REQUIREMENT
Copy out the lines beginning with the one that contains "Instruction: Click the" and ending with the last line below, exactly as they stand. Pictures are not copied.
☆ ☆ ☆ ☆ ☆
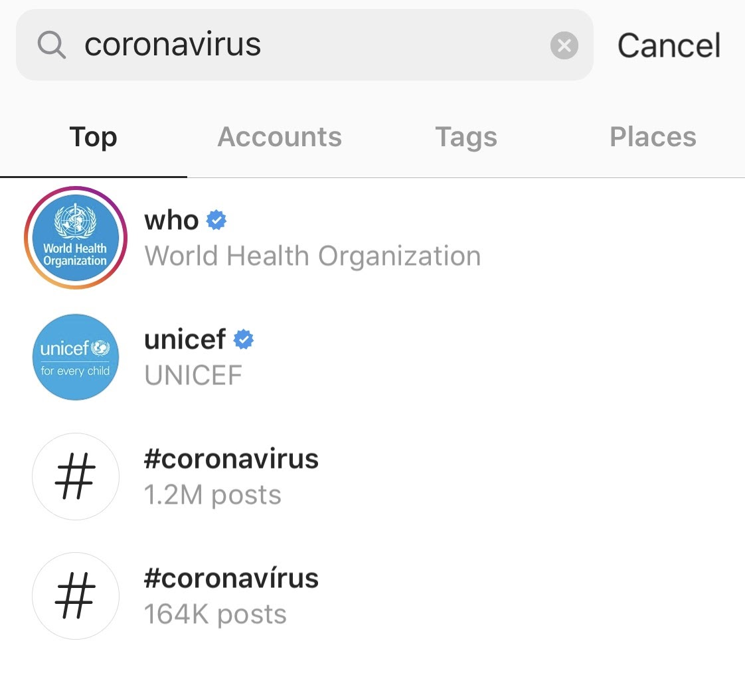Tap the #coronavírus accented hashtag icon
The height and width of the screenshot is (690, 745).
pos(75,596)
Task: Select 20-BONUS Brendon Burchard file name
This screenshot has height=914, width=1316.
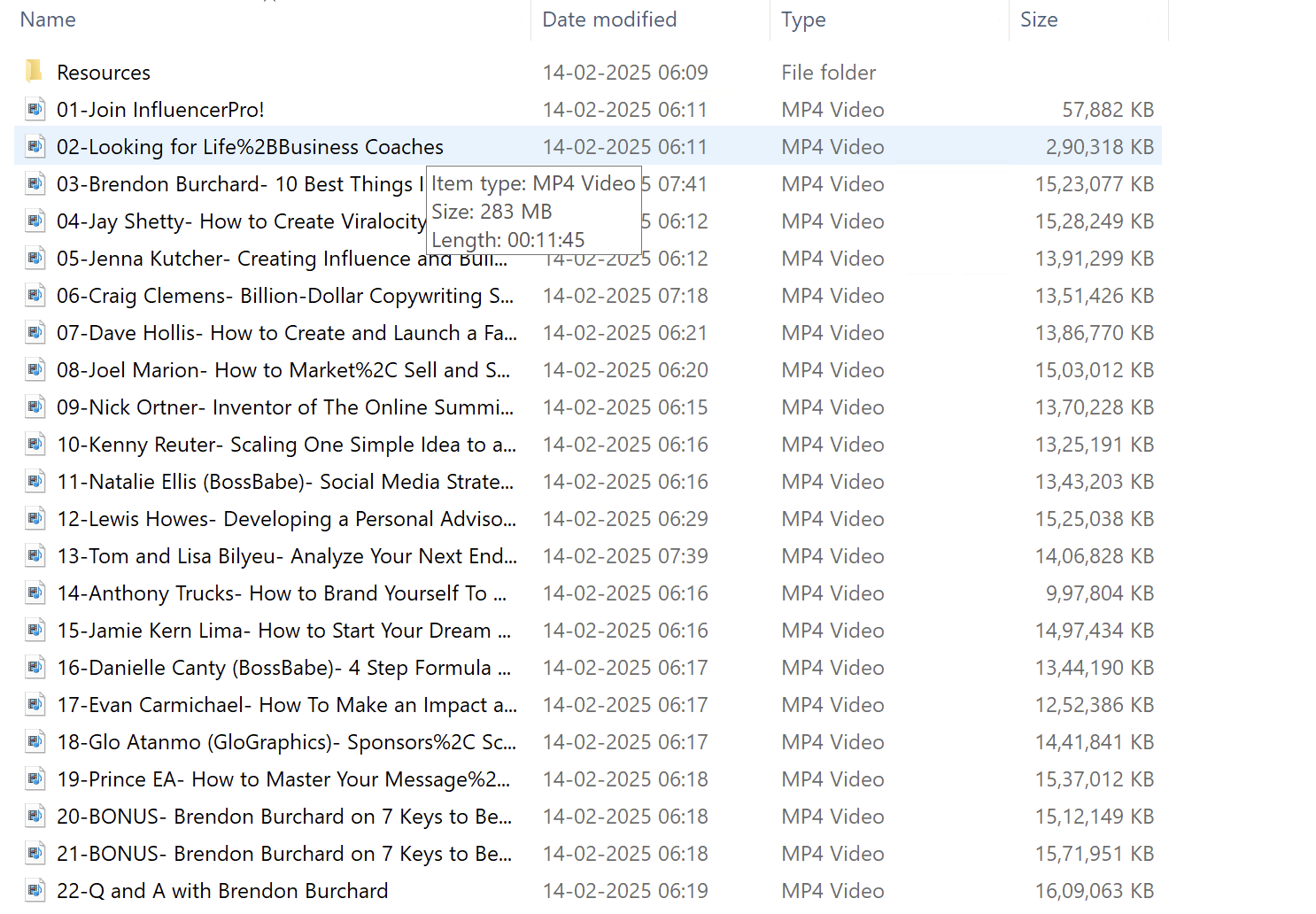Action: tap(283, 817)
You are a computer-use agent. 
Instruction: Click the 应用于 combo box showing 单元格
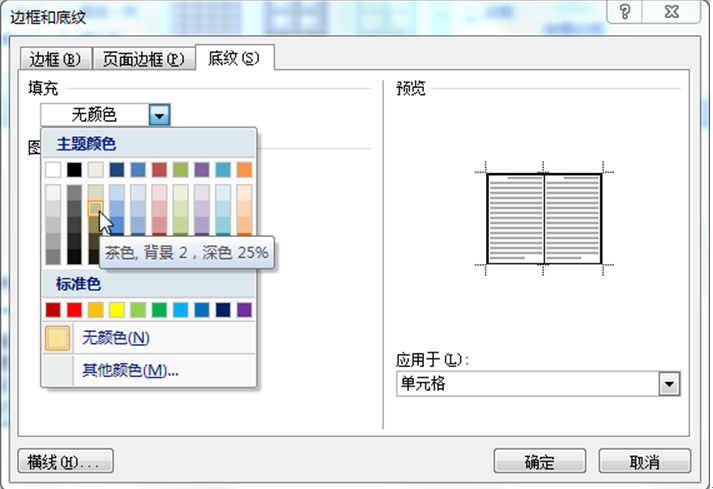(x=528, y=385)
☆ ☆ ☆ ☆ ☆
SOLUTION TO THIS PROBLEM
Instruction: Click the 应用于 combo box showing 单元格
(x=528, y=385)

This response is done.